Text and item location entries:
★ ★ ★ ★ ★ ★ ★

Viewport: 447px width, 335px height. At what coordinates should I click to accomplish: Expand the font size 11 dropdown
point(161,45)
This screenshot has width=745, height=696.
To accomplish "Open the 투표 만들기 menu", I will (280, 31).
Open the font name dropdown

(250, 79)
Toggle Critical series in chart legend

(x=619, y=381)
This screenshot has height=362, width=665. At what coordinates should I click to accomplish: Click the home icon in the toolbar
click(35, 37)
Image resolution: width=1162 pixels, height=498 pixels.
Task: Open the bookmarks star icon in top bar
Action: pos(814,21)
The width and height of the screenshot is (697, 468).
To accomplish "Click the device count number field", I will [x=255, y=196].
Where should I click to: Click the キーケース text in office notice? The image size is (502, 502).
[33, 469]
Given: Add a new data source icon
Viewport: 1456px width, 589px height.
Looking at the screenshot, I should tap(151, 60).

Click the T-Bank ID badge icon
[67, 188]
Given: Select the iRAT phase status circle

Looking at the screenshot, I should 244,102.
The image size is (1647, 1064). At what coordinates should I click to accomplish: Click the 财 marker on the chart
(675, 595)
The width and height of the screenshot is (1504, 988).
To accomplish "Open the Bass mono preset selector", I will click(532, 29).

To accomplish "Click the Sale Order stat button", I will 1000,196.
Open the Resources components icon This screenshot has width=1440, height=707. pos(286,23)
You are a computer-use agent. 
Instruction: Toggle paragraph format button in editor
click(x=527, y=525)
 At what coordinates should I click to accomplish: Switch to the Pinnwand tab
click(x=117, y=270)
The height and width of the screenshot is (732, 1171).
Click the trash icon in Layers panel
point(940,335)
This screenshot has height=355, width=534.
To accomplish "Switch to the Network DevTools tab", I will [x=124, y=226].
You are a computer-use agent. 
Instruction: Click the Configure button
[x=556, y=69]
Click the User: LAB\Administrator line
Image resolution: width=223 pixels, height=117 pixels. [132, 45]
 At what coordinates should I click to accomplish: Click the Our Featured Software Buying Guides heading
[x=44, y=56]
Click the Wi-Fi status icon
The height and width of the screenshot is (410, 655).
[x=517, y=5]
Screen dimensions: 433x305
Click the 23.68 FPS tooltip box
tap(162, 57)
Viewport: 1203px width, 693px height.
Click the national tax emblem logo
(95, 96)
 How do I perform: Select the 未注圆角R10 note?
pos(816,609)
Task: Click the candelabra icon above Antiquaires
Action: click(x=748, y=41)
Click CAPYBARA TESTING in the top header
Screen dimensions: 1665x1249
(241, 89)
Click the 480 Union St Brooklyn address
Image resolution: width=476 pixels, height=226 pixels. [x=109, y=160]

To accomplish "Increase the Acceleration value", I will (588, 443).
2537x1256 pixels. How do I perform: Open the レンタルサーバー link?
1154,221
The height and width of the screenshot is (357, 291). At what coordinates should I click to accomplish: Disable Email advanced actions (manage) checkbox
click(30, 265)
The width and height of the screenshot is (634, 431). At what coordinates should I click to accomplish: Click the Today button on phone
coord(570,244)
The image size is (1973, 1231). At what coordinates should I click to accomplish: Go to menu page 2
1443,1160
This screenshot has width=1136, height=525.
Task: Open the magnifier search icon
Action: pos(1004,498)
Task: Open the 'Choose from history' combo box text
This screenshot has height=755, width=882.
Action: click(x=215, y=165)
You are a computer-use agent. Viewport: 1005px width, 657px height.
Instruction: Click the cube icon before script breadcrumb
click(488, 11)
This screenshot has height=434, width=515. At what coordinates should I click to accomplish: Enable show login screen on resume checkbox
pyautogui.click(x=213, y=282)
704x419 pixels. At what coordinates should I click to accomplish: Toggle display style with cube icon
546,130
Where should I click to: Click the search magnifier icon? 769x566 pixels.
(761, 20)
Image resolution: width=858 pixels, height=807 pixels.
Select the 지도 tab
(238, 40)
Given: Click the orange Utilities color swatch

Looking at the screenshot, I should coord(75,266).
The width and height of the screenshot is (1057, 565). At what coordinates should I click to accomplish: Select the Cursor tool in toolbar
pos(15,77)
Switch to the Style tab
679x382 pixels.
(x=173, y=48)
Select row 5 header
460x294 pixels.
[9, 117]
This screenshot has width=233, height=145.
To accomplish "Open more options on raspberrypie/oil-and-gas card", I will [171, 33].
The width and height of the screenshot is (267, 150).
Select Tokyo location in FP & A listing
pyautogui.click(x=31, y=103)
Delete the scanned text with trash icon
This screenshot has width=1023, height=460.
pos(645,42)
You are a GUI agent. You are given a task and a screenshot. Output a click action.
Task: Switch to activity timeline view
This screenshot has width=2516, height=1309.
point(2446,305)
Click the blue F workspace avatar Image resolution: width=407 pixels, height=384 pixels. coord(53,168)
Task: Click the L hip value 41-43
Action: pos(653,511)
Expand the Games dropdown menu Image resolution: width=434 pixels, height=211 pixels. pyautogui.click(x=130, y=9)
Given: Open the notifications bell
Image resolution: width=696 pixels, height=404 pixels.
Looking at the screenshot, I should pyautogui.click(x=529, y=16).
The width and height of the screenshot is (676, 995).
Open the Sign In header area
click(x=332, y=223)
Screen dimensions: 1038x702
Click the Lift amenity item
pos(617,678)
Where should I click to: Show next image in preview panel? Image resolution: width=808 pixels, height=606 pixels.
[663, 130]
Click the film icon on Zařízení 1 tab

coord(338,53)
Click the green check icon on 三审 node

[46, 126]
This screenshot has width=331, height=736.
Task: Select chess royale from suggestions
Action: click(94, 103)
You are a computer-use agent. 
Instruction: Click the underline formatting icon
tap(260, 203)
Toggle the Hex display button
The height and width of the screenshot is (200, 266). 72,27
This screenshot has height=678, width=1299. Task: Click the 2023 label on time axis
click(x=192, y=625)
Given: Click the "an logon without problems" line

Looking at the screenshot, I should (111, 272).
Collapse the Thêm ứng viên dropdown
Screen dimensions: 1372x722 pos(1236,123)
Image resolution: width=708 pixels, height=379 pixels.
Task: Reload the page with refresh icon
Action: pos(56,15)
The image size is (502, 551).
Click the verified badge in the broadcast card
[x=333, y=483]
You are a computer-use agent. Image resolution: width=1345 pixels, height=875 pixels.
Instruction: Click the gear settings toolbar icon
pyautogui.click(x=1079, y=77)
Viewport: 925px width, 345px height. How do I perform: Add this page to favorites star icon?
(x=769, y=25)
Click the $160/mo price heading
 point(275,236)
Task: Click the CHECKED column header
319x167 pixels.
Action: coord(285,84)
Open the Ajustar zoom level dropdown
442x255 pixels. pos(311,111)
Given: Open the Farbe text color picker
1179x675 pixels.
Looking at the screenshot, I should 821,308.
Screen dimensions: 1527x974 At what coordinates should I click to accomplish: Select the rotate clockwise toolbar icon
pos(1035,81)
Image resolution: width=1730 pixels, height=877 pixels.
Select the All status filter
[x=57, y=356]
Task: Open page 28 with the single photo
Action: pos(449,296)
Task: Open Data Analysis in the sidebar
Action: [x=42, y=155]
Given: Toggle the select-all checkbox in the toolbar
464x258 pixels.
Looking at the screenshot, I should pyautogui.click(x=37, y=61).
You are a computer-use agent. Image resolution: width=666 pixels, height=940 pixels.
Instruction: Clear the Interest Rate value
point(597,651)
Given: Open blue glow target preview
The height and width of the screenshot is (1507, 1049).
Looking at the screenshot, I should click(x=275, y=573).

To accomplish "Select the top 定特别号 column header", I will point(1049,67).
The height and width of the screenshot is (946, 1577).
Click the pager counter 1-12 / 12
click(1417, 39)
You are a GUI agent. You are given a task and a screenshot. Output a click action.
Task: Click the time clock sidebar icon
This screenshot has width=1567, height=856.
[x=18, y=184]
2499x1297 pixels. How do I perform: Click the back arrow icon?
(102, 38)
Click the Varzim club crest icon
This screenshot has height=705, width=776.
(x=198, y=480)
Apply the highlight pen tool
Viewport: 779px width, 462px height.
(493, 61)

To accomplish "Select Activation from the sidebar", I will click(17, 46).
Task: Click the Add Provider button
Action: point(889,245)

★ ★ ★ ★ ★ ★ ★

Copy the lines from the one containing "Task: Click the CHECKED column header" through the end of the entries, both included, without any changes.

Task: Click the CHECKED column header
319x167 pixels.
Action: coord(285,84)
Open the Ajustar zoom level dropdown
442x255 pixels. pos(311,111)
Given: Open the Farbe text color picker
1179x675 pixels.
Looking at the screenshot, I should 821,308.
Screen dimensions: 1527x974 At what coordinates should I click to accomplish: Select the rotate clockwise toolbar icon
pos(1035,81)
Image resolution: width=1730 pixels, height=877 pixels.
Select the All status filter
[x=57, y=356]
Task: Open page 28 with the single photo
Action: pos(449,296)
Task: Open Data Analysis in the sidebar
Action: [x=42, y=155]
Given: Toggle the select-all checkbox in the toolbar
464x258 pixels.
Looking at the screenshot, I should pyautogui.click(x=37, y=61).
You are a computer-use agent. Image resolution: width=666 pixels, height=940 pixels.
Instruction: Clear the Interest Rate value
point(597,651)
Given: Open blue glow target preview
The height and width of the screenshot is (1507, 1049).
Looking at the screenshot, I should click(x=275, y=573).

To accomplish "Select the top 定特别号 column header", I will point(1049,67).
The height and width of the screenshot is (946, 1577).
Click the pager counter 1-12 / 12
click(1417, 39)
You are a GUI agent. You are given a task and a screenshot. Output a click action.
Task: Click the time clock sidebar icon
This screenshot has width=1567, height=856.
[x=18, y=184]
2499x1297 pixels. How do I perform: Click the back arrow icon?
(102, 38)
Click the Varzim club crest icon
This screenshot has height=705, width=776.
(x=198, y=480)
Apply the highlight pen tool
Viewport: 779px width, 462px height.
(493, 61)

To accomplish "Select Activation from the sidebar", I will click(17, 46).
Task: Click the Add Provider button
Action: point(889,245)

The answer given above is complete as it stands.